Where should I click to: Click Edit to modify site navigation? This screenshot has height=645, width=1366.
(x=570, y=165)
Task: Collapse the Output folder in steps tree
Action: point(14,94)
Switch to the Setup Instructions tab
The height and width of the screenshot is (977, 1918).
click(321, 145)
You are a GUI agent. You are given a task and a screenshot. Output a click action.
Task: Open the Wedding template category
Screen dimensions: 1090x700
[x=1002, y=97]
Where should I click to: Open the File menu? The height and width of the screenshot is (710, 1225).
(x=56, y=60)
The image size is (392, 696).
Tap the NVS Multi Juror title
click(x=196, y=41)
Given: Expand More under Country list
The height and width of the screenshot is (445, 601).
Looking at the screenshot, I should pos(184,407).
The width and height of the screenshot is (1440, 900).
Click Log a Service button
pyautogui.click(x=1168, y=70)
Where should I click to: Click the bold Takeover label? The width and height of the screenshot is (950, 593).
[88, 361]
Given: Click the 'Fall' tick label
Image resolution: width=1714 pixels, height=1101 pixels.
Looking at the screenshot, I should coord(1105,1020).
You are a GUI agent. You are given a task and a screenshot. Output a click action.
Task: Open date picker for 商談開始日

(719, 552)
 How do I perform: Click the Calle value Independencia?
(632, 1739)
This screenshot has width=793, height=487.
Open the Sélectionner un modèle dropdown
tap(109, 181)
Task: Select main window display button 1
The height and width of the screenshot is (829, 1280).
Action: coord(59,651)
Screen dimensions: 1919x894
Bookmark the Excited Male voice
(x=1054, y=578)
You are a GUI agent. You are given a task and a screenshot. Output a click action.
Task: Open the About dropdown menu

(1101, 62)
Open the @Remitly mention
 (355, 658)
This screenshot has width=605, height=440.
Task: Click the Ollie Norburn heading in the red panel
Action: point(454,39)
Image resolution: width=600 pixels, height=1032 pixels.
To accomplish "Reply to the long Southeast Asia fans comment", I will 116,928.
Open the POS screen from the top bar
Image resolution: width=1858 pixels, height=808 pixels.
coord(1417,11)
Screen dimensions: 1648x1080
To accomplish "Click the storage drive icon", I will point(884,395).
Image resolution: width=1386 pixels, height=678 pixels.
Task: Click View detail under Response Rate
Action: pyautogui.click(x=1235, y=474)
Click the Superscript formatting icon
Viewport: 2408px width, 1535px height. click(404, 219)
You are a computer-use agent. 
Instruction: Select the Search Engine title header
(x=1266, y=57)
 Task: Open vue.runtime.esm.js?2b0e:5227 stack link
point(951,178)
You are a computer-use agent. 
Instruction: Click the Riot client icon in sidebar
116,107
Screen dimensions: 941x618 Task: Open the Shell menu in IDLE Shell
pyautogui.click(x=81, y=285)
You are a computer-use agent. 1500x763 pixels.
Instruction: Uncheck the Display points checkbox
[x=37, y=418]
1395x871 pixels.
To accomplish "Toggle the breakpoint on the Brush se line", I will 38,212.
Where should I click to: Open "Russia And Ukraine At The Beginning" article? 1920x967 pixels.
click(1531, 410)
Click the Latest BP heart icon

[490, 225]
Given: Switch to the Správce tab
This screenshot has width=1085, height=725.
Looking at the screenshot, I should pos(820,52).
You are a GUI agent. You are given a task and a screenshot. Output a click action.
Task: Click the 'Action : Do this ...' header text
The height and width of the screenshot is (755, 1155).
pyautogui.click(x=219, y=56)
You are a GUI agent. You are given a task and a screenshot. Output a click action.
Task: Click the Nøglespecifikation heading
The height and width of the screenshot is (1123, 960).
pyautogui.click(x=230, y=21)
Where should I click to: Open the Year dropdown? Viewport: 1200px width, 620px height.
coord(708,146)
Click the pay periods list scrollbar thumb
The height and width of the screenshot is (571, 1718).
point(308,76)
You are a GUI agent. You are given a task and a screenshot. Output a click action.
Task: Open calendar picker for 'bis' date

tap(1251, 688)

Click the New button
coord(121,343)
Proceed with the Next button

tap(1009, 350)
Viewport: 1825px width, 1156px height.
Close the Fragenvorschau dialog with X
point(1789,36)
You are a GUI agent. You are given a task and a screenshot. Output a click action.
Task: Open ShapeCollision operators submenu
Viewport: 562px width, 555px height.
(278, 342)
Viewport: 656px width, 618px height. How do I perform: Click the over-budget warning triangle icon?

· · ·

• GOAL OF THE EXERCISE
Exact copies of all the entries above are to be printed.

• TASK ANSWER
Where should I click to: Click Edit to modify site navigation? This screenshot has height=645, width=1366.
(x=570, y=165)
Task: Collapse the Output folder in steps tree
Action: point(14,94)
Switch to the Setup Instructions tab
The height and width of the screenshot is (977, 1918).
click(321, 145)
You are a GUI agent. You are given a task and a screenshot. Output a click action.
Task: Open the Wedding template category
Screen dimensions: 1090x700
[x=1002, y=97]
Where should I click to: Open the File menu? The height and width of the screenshot is (710, 1225).
(x=56, y=60)
The image size is (392, 696).
Tap the NVS Multi Juror title
click(x=196, y=41)
Given: Expand More under Country list
The height and width of the screenshot is (445, 601).
Looking at the screenshot, I should pos(184,407).
The width and height of the screenshot is (1440, 900).
Click Log a Service button
pyautogui.click(x=1168, y=70)
Where should I click to: Click the bold Takeover label? The width and height of the screenshot is (950, 593).
[88, 361]
Given: Click the 'Fall' tick label
Image resolution: width=1714 pixels, height=1101 pixels.
Looking at the screenshot, I should coord(1105,1020).
You are a GUI agent. You are given a task and a screenshot. Output a click action.
Task: Open date picker for 商談開始日

(719, 552)
 How do I perform: Click the Calle value Independencia?
(632, 1739)
This screenshot has width=793, height=487.
Open the Sélectionner un modèle dropdown
tap(109, 181)
Task: Select main window display button 1
The height and width of the screenshot is (829, 1280).
Action: coord(59,651)
Screen dimensions: 1919x894
Bookmark the Excited Male voice
(x=1054, y=578)
You are a GUI agent. You are given a task and a screenshot. Output a click action.
Task: Open the About dropdown menu

(1101, 62)
Open the @Remitly mention
 (355, 658)
This screenshot has width=605, height=440.
Task: Click the Ollie Norburn heading in the red panel
Action: point(454,39)
Image resolution: width=600 pixels, height=1032 pixels.
To accomplish "Reply to the long Southeast Asia fans comment", I will 116,928.
Open the POS screen from the top bar
Image resolution: width=1858 pixels, height=808 pixels.
coord(1417,11)
Screen dimensions: 1648x1080
To accomplish "Click the storage drive icon", I will point(884,395).
Image resolution: width=1386 pixels, height=678 pixels.
Task: Click View detail under Response Rate
Action: pyautogui.click(x=1235, y=474)
Click the Superscript formatting icon
Viewport: 2408px width, 1535px height. click(404, 219)
You are a computer-use agent. 
Instruction: Select the Search Engine title header
(x=1266, y=57)
 Task: Open vue.runtime.esm.js?2b0e:5227 stack link
point(951,178)
You are a computer-use agent. 
Instruction: Click the Riot client icon in sidebar
116,107
Screen dimensions: 941x618 Task: Open the Shell menu in IDLE Shell
pyautogui.click(x=81, y=285)
You are a computer-use agent. 1500x763 pixels.
Instruction: Uncheck the Display points checkbox
[x=37, y=418]
1395x871 pixels.
To accomplish "Toggle the breakpoint on the Brush se line", I will 38,212.
Where should I click to: Open "Russia And Ukraine At The Beginning" article? 1920x967 pixels.
click(1531, 410)
Click the Latest BP heart icon

[490, 225]
Given: Switch to the Správce tab
This screenshot has width=1085, height=725.
Looking at the screenshot, I should pos(820,52).
You are a GUI agent. You are given a task and a screenshot. Output a click action.
Task: Click the 'Action : Do this ...' header text
The height and width of the screenshot is (755, 1155).
pyautogui.click(x=219, y=56)
You are a GUI agent. You are given a task and a screenshot. Output a click action.
Task: Click the Nøglespecifikation heading
The height and width of the screenshot is (1123, 960).
pyautogui.click(x=230, y=21)
Where should I click to: Open the Year dropdown? Viewport: 1200px width, 620px height.
coord(708,146)
Click the pay periods list scrollbar thumb
The height and width of the screenshot is (571, 1718).
point(308,76)
You are a GUI agent. You are given a task and a screenshot. Output a click action.
Task: Open calendar picker for 'bis' date

tap(1251, 688)

Click the New button
coord(121,343)
Proceed with the Next button

tap(1009, 350)
Viewport: 1825px width, 1156px height.
Close the Fragenvorschau dialog with X
point(1789,36)
You are a GUI agent. You are given a task and a screenshot. Output a click action.
Task: Open ShapeCollision operators submenu
Viewport: 562px width, 555px height.
(278, 342)
Viewport: 656px width, 618px height. How do I perform: Click the over-budget warning triangle icon?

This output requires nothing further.